We will setup the dataflow using `torchvision` transformation and will not follow the suggestions of [bag-of-trick notebook](https://github.com/davidcpage/cifar10-fast/blob/master/bag_of_tricks.ipynb). Data augmentations used to transform the dataset are

- Random Crop
- Flip left-right
- Cutout

In [None]:
import torch
from torchvision.transforms import Compose, Pad, RandomHorizontalFlip, RandomErasing, RandomCrop, Normalize

In [None]:
from torch.utils.data import DataLoader
from torchvision.transforms import ToTensor
from torchvision.datasets.cifar import CIFAR10


train_transform = Compose([
    Pad(4),
    RandomCrop(32),
    RandomHorizontalFlip(),
    ToTensor(),    
    Normalize((0.485, 0.456, 0.406), (0.229, 0.224, 0.225)),
    RandomErasing(scale=(0.0625, 0.0625), ratio=(1.0, 1.0))
])


test_transform = Compose([
    ToTensor(),    
    Normalize((0.485, 0.456, 0.406), (0.229, 0.224, 0.225)),
])


train_ds = CIFAR10("/tmp/cifar10", train=True, download=True, transform=train_transform)
test_ds = CIFAR10("/tmp/cifar10", train=False, download=True, transform=train_transform)

In [None]:
def get_train_test_loaders():
    train_loader = DataLoader(train_ds, batch_size=512, num_workers=10, shuffle=True, drop_last=True, pin_memory=True)
    test_loader = DataLoader(test_ds, batch_size=512, num_workers=10, shuffle=False, drop_last=False, pin_memory=True)
    return train_loader, test_loader

### Setup criterion, optimizer and lr scheduling

Following cifar10-fast, we will use label smoothing trick for improving the training speed and generalization of neural nets in classification problems.

In [None]:
import torch.nn as nn
import torch.optim as optim


class CriterionWithLabelSmoothing(nn.Module):
    
    def __init__(self, criterion, alpha=0.2):
        super(CriterionWithLabelSmoothing, self).__init__()
        self.criterion = criterion
        if self.criterion.reduction != 'none':
            raise ValueError("Input criterion should have reduction equal none")
        self.alpha = alpha
    
    def forward(self, logits, targets):
        loss = self.criterion(logits, targets)
        log_probs = torch.log_softmax(logits, dim=1)
        klloss = -log_probs.mean(dim=1)        
        out = (1.0 - self.alpha) * loss + self.alpha * klloss
        return out.mean(dim=0)

In [None]:
def get_criterion(alpha):
    return CriterionWithLabelSmoothing(nn.CrossEntropyLoss(reduction='none'), alpha=0.2)

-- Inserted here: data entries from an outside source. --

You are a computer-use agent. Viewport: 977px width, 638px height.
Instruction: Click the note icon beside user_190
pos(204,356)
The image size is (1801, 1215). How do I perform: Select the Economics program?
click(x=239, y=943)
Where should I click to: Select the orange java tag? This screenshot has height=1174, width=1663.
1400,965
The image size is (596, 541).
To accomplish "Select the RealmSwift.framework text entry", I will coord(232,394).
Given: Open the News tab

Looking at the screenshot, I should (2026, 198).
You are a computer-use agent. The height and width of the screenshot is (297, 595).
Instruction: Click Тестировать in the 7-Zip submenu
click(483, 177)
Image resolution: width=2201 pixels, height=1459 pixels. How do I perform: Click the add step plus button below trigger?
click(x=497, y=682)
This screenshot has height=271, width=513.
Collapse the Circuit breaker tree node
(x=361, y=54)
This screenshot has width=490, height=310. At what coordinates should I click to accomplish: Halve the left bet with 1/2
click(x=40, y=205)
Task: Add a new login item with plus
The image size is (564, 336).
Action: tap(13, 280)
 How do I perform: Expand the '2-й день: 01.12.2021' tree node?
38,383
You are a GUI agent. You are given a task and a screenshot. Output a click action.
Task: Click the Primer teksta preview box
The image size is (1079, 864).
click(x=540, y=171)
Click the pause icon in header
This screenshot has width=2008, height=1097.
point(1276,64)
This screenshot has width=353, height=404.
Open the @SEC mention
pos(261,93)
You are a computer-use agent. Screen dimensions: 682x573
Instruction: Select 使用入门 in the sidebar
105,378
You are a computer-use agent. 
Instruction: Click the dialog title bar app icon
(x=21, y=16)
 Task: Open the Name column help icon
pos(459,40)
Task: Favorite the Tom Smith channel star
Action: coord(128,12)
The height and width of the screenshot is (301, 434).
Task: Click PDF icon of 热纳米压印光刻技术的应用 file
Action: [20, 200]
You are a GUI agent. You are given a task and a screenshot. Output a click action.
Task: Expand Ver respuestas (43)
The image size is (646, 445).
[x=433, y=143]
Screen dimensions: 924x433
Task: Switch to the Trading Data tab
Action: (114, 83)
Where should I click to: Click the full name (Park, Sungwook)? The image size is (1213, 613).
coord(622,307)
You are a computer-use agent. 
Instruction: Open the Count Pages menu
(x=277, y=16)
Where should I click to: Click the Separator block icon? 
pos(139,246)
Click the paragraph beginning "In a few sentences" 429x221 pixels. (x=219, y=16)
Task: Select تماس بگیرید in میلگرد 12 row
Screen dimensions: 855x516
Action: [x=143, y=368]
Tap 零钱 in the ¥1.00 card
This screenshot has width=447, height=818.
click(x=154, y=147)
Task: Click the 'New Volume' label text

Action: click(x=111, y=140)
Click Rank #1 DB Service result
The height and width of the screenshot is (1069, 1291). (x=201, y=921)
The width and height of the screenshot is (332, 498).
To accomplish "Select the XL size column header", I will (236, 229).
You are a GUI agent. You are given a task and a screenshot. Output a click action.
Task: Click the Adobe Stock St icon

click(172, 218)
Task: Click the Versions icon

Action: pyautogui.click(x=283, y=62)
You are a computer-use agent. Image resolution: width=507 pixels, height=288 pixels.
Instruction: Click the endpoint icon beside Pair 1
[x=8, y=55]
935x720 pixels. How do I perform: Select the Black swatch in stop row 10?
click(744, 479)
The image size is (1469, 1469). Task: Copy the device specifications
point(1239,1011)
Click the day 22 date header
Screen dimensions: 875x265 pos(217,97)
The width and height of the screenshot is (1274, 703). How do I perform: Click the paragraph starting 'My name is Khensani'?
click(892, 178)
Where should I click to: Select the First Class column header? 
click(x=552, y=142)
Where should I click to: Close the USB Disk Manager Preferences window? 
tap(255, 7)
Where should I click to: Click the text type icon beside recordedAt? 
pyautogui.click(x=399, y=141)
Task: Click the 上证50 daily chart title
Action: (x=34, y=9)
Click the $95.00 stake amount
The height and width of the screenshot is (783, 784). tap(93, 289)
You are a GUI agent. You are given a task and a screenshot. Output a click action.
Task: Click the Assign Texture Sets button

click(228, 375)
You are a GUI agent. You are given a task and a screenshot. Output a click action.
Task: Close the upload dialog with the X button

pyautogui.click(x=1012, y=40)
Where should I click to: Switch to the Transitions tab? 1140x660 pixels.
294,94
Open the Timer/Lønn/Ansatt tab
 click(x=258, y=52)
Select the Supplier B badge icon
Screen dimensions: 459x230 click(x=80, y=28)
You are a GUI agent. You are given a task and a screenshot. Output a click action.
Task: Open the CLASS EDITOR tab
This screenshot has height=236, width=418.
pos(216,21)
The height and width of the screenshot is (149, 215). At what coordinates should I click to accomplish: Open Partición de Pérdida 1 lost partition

def get_optimizer(model, momentum, weight_decay, nesterov):
    biases = [p for n, p in model.named_parameters() if "bias" in n]
    others = [p for n, p in model.named_parameters() if "bias" not in n]
    return optim.SGD(
        [{"params": others, "lr": 1.0, "weight_decay": weight_decay}, 
         {"params": biases, "lr": 1.0, "weight_decay": weight_decay / 64}], 
        momentum=momentum, nesterov=nesterov
    )


There is an implementation difference of current PyTorch SGD and SGD from cifar10-fast. The latter uses Sutskever et al implementation:
```
new_w = w + mu * v - lr * (dw + weight_decay * w)
v = mu * prev_v - lr * (dw + weight_decay * w)
```
and PyTorch's one is 
```
new_w = w - lr * (mu * v + dw + weight_decay * w)
v = mu * prev_v + dw + weight_decay * w
```

In [None]:
from ignite.contrib.handlers import PiecewiseLinear, ParamGroupScheduler

In [None]:
def get_lr_scheduler(optimizer, lr_max_value, lr_max_value_epoch, num_epochs, epoch_length):
    milestones_values = [
        (0, 0.0), 
        (epoch_length * lr_max_value_epoch, lr_max_value), 
        (epoch_length * num_epochs - 1, 0.0)
    ]
    lr_scheduler1 = PiecewiseLinear(optimizer, "lr", milestones_values=milestones_values, param_group_index=0)

    milestones_values = [
        (0, 0.0), 
        (epoch_length * lr_max_value_epoch, lr_max_value * 64), 
        (epoch_length * num_epochs - 1, 0.0)
    ]
    lr_scheduler2 = PiecewiseLinear(optimizer, "lr", milestones_values=milestones_values, param_group_index=1)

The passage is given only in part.